LC3cA33
Learning Example: culdahVaeVae
V0587A /cul’/du/vae/vae’/:
major insight ascribed on basis of this incident. 9/1/79
Over the past several weeks, our house has suffered a greater than usual density and flux of Tintin cartoon books. As do the older kids, Peggy enjoys them. She brings a magazine, says /aen//aen/ and convinces one to hold her in his lap while she turns the pages and points to various figures with little squeals of delight. Her favorite character is “Snowy”, the little white dog and Tintin’s persistent companion. When she points to the dog, we tell her it’s “Snowy”, but Peggy has settled on her own term /cul/duh/ (variously /cai/duh/ and /cai/dae/ as her name for Snowy.
Now Peggy has in the past referred to our Scotty as [Scurry] (more or less) and most recently used /vae/vae/ to refer to Scurry or some distant barking dog. The point is that /vae/vae/ seems more related to barking than to “dogginess” as such. One might think of her use nominally as equivalent to “barker.” Therefore /cul/duh/ seemed merely a new and different name for Snowy… but we were fooled, for Peggy began to call Scurry /cul/duh/ and now does so regularly.

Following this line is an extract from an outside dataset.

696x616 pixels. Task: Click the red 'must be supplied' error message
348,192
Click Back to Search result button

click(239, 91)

This evening, Peggy sat in my lap for a while. Scurry was waiting to be taken out for her evening walk and Gretchen took the dog on her lap to groom her a little. This is unusual and Peggy pointed at her /cul/duh/ (she said). Peggy got down, wandered off and behind my chair. The dog began to growl on hearing a distant bark. Peg pointed at her excitedly /vae/vae/, /vae/vae/. I responded in her tongue: /cul/duh/vae/vae/, at which Peggy’s face lit up with a broad beaming smile (so Gretchen notes and described it; I was looking the other way.)

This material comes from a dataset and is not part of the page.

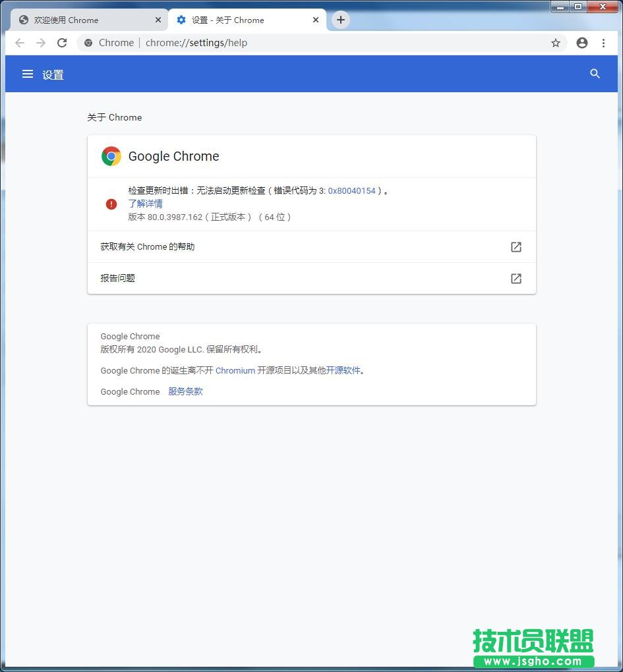Open the Chromium open-source project link
The height and width of the screenshot is (672, 623).
(235, 370)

Relevance: We both recognize this as an exciting moment of insight into verbal communication for Peggy. She wanted to very much to express her meaning “the dog barks”: but could not except by pointing and saying /vae/vae/ simultaneously. My expression exemplified how serial order expresses the subject-predicate relation in her vocabulary and context. I judged then, and still hold (9/9/79), that this incident marks the beginning of Peggy’s knowledge of generative syntax. That is, here, Peggy learned how to assemble subject and predicate to express a thought already formed, as distinct from expressing idiomatically a thought “associable” with the idiom. I take this to be one of the most important observations in this record.